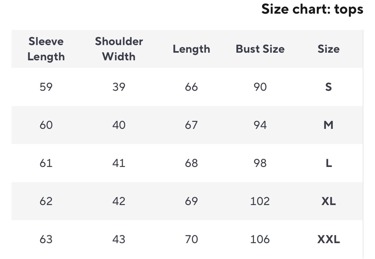Select shoulder width value 40

pyautogui.click(x=119, y=125)
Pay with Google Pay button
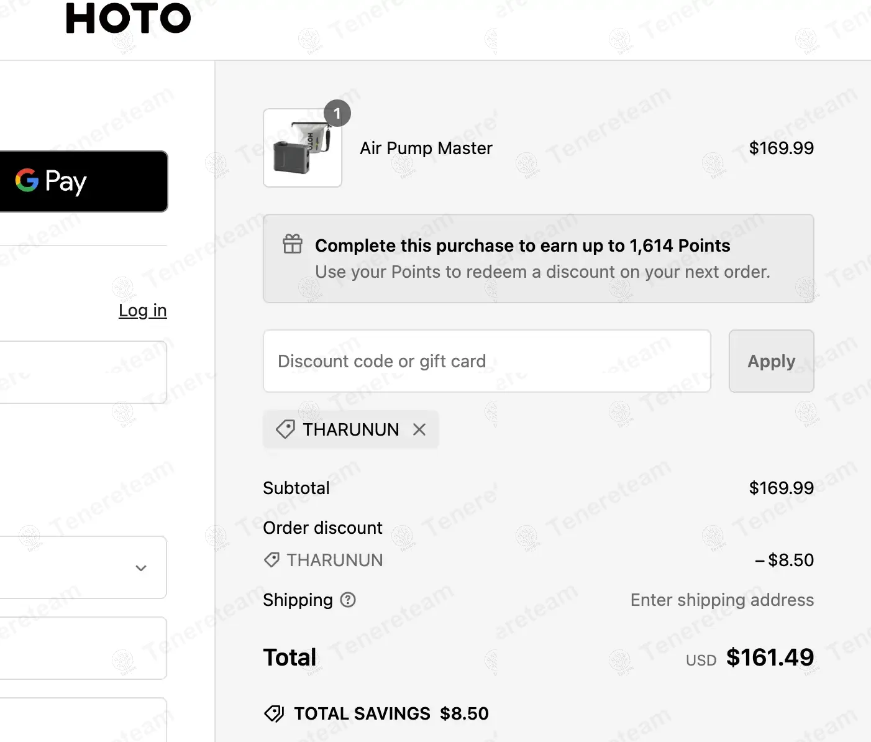The height and width of the screenshot is (742, 871). 83,181
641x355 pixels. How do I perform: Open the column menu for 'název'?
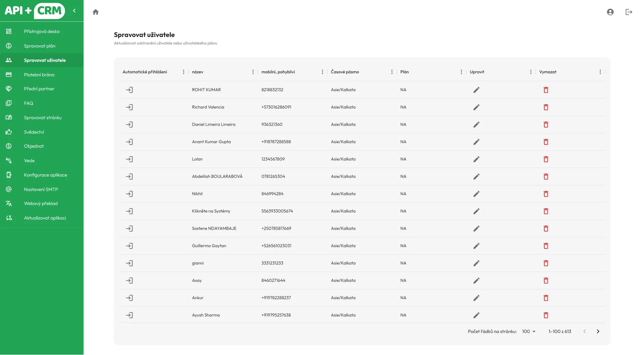pos(253,72)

[TASK REQUIREMENTS]: Beginning with the line where "641x355 pixels. How" appears, restate word for word every line down to the last one in the data, but keep the pictures out.

[FINAL ANSWER]:
641x355 pixels. How do I perform: Open the column menu for 'název'?
pos(253,72)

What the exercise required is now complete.